EXERCISE DESCRIPTION: Among the lines of the records below, count those with the word "agent". Reply with that number alone.

Dataset entries:
'''

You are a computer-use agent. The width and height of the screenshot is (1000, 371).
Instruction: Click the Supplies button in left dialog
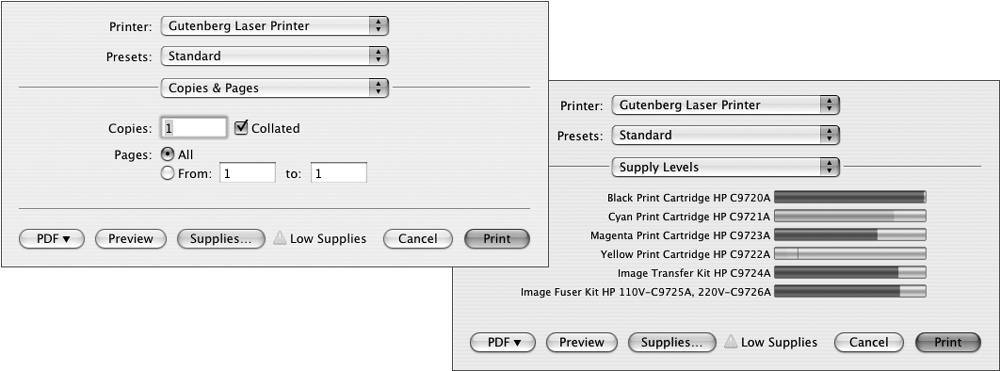221,239
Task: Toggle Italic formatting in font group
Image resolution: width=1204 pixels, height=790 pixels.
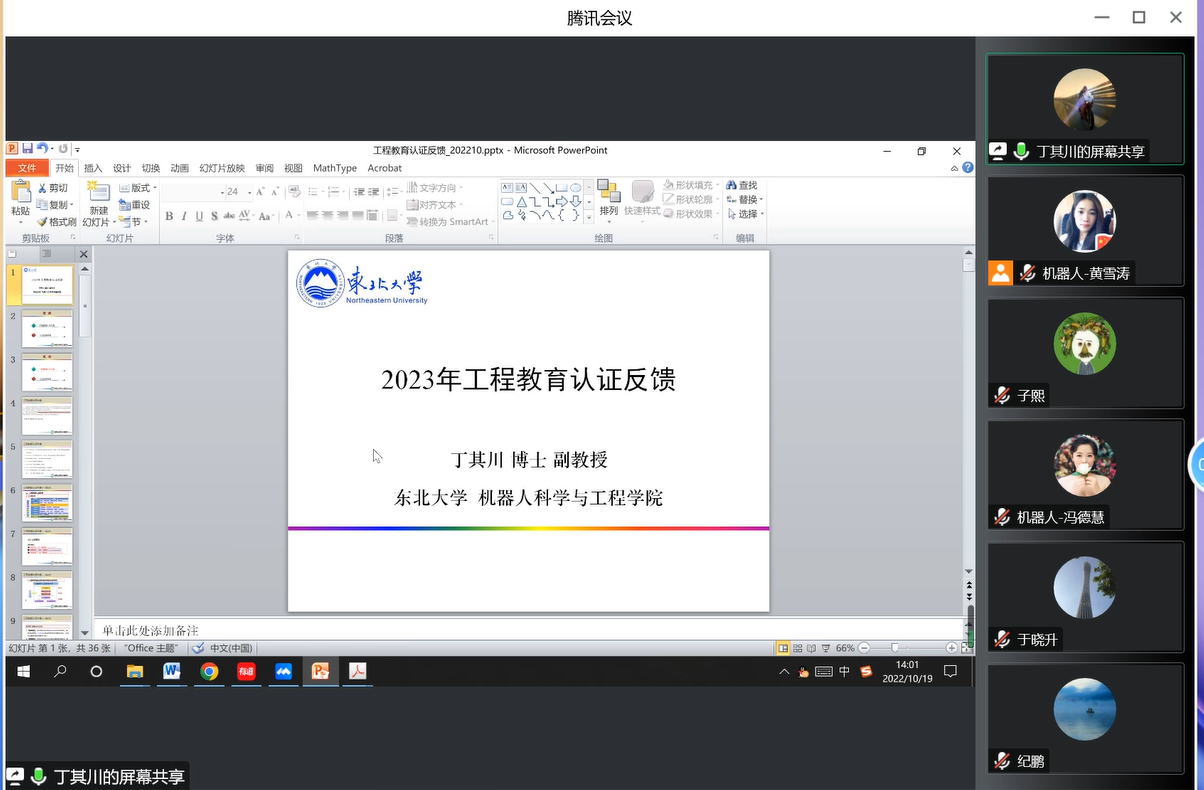Action: click(x=184, y=216)
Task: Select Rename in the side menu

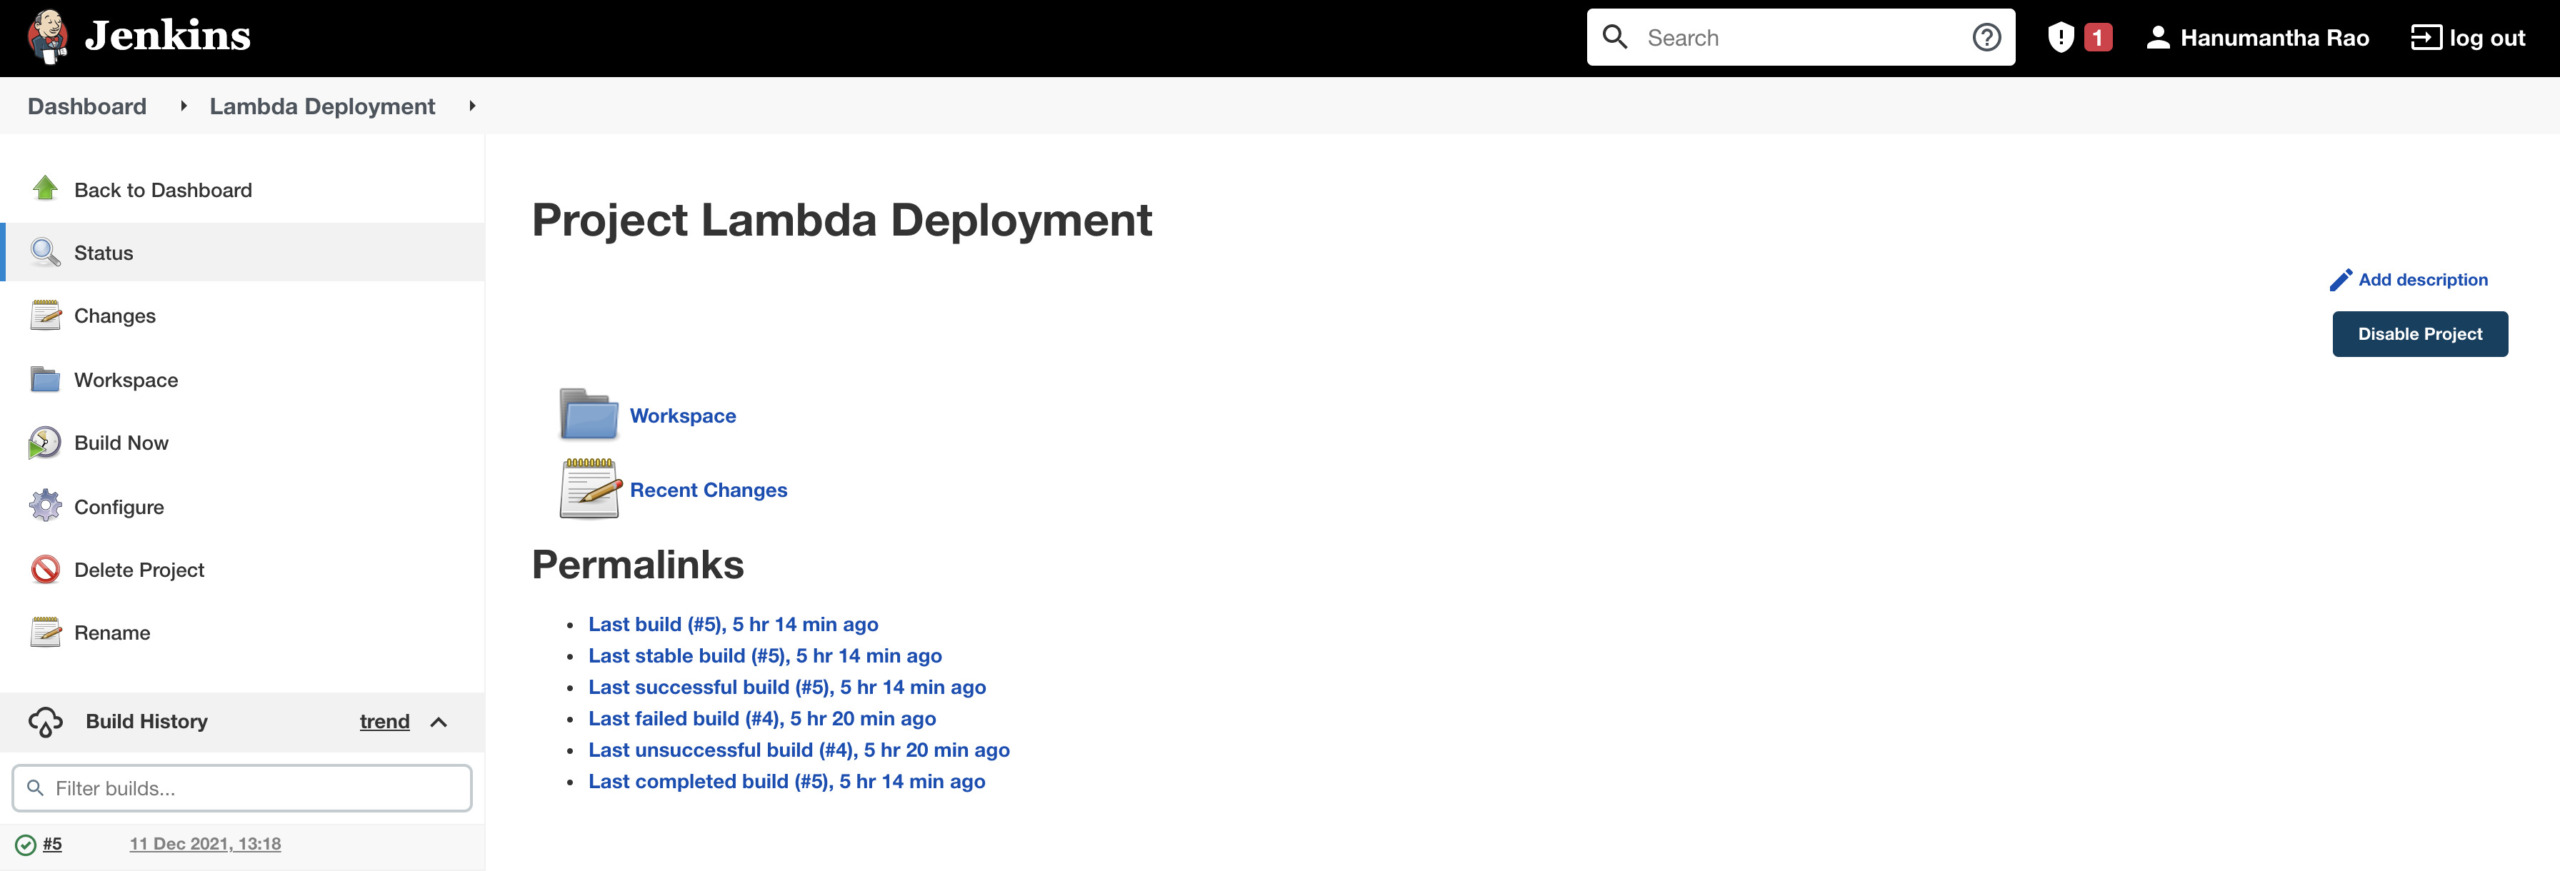Action: pyautogui.click(x=112, y=633)
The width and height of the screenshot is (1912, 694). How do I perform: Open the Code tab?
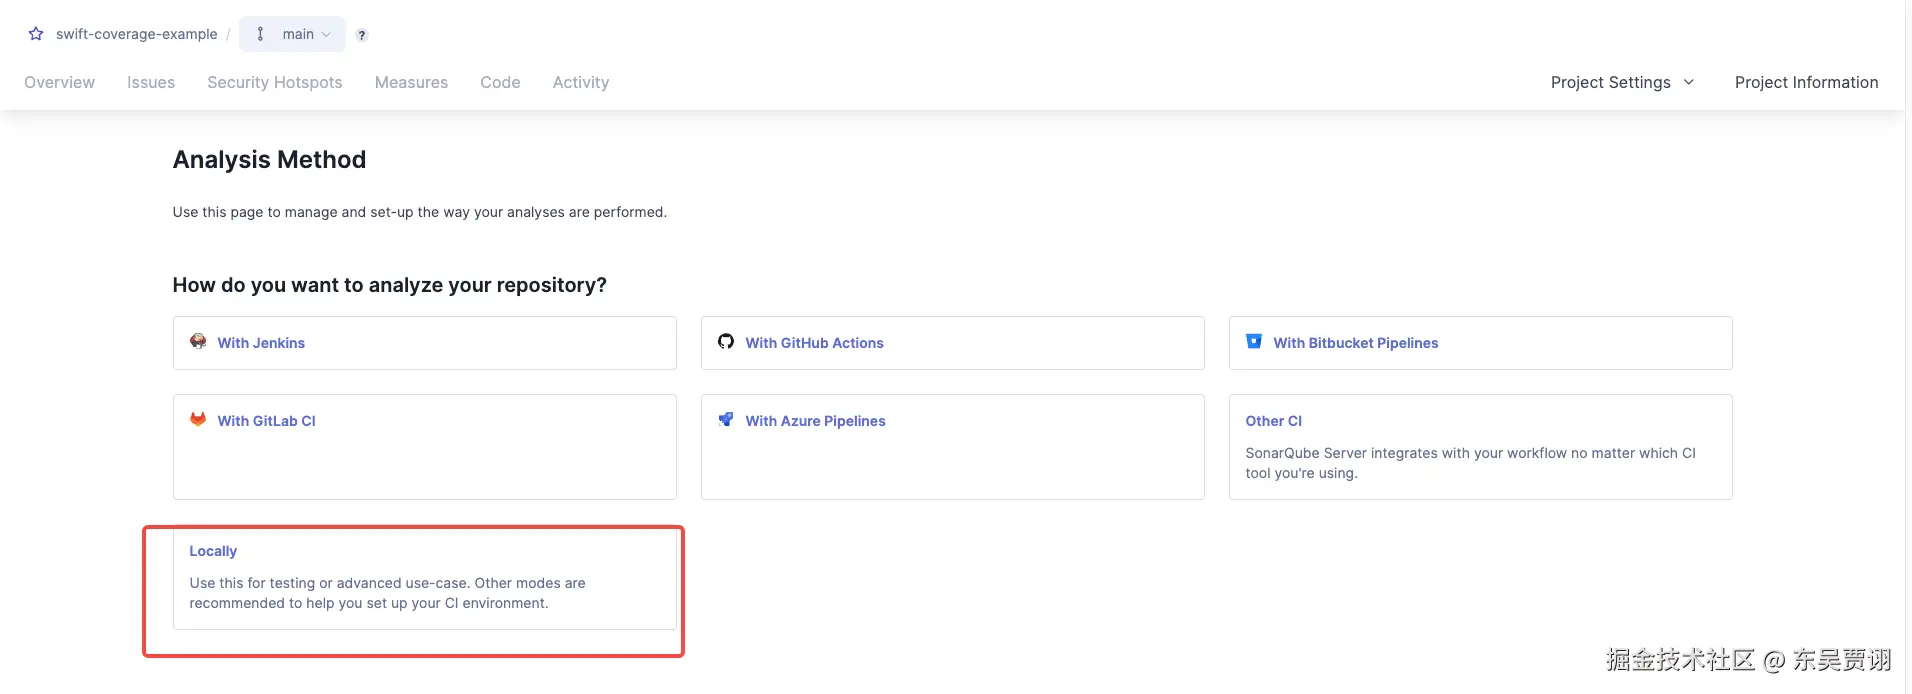(500, 82)
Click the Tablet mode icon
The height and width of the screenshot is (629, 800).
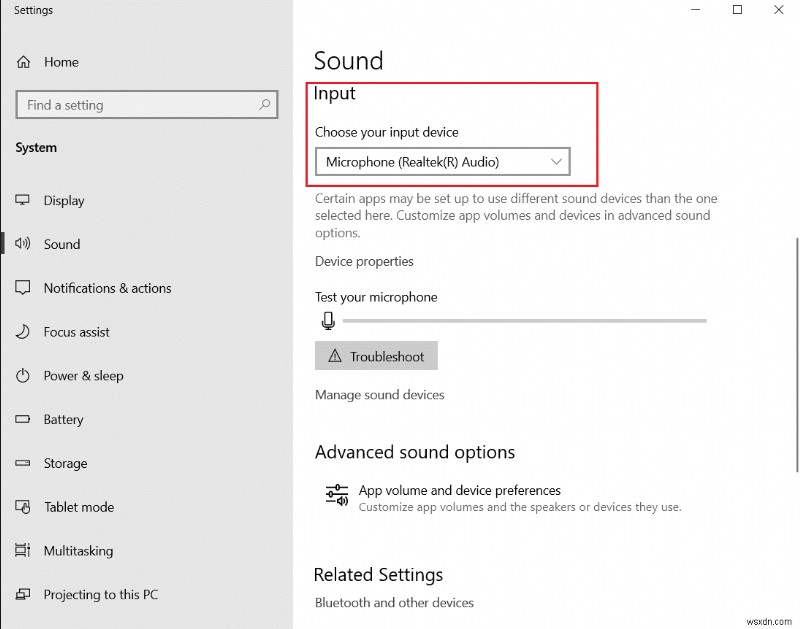pos(22,507)
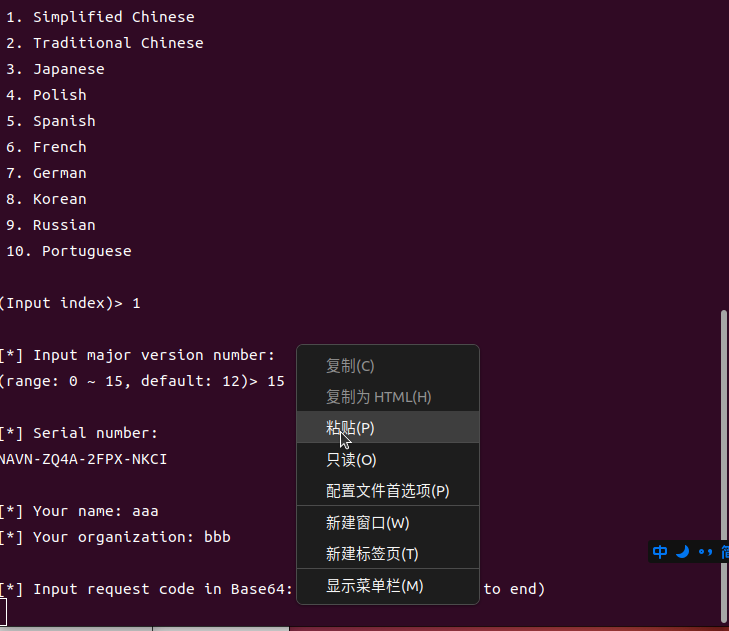Toggle the 中 Chinese input mode icon

pos(659,552)
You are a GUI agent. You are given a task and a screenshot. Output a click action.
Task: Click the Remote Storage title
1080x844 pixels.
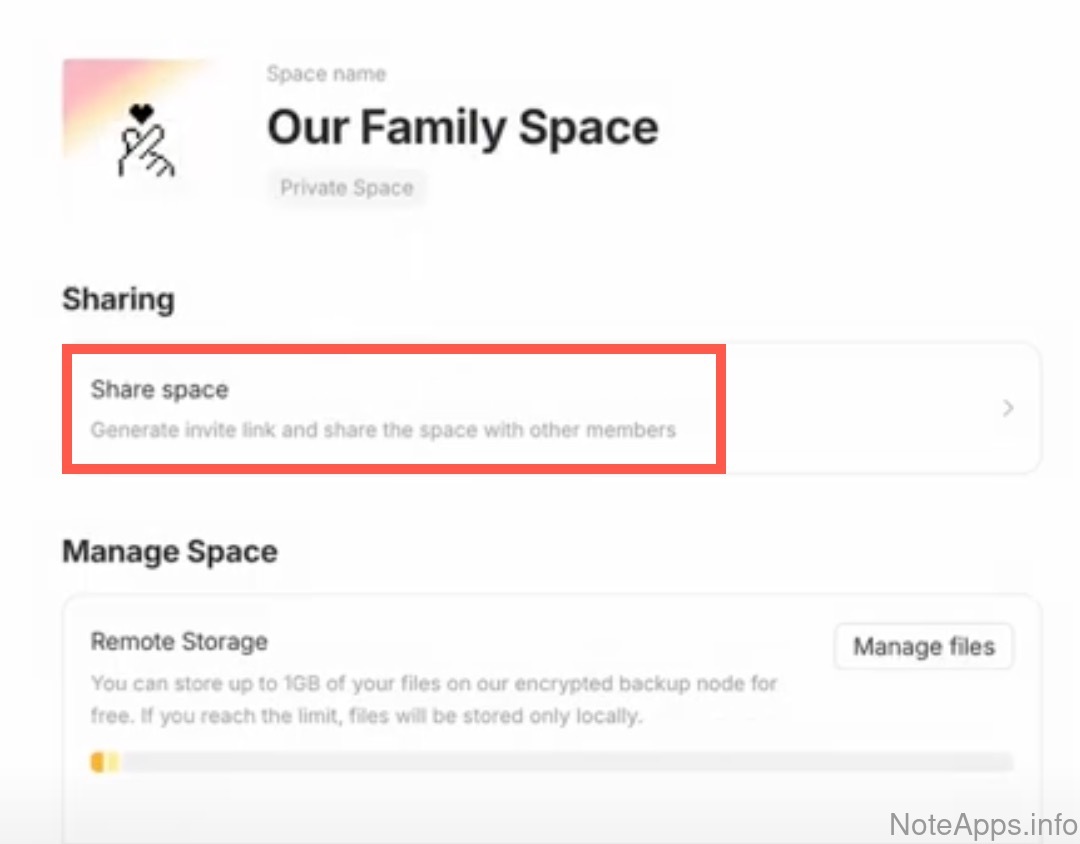179,642
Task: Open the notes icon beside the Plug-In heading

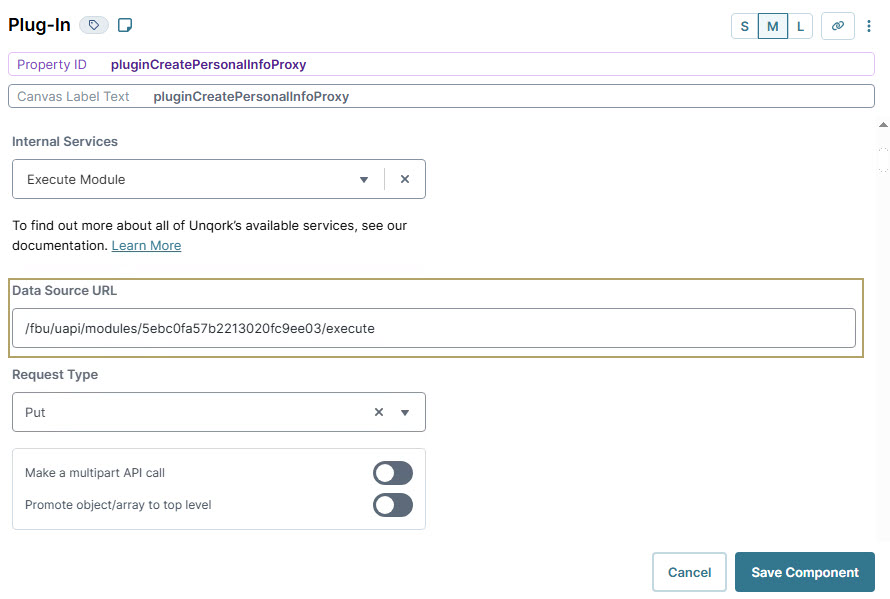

'''

FINAL ANSWER: 2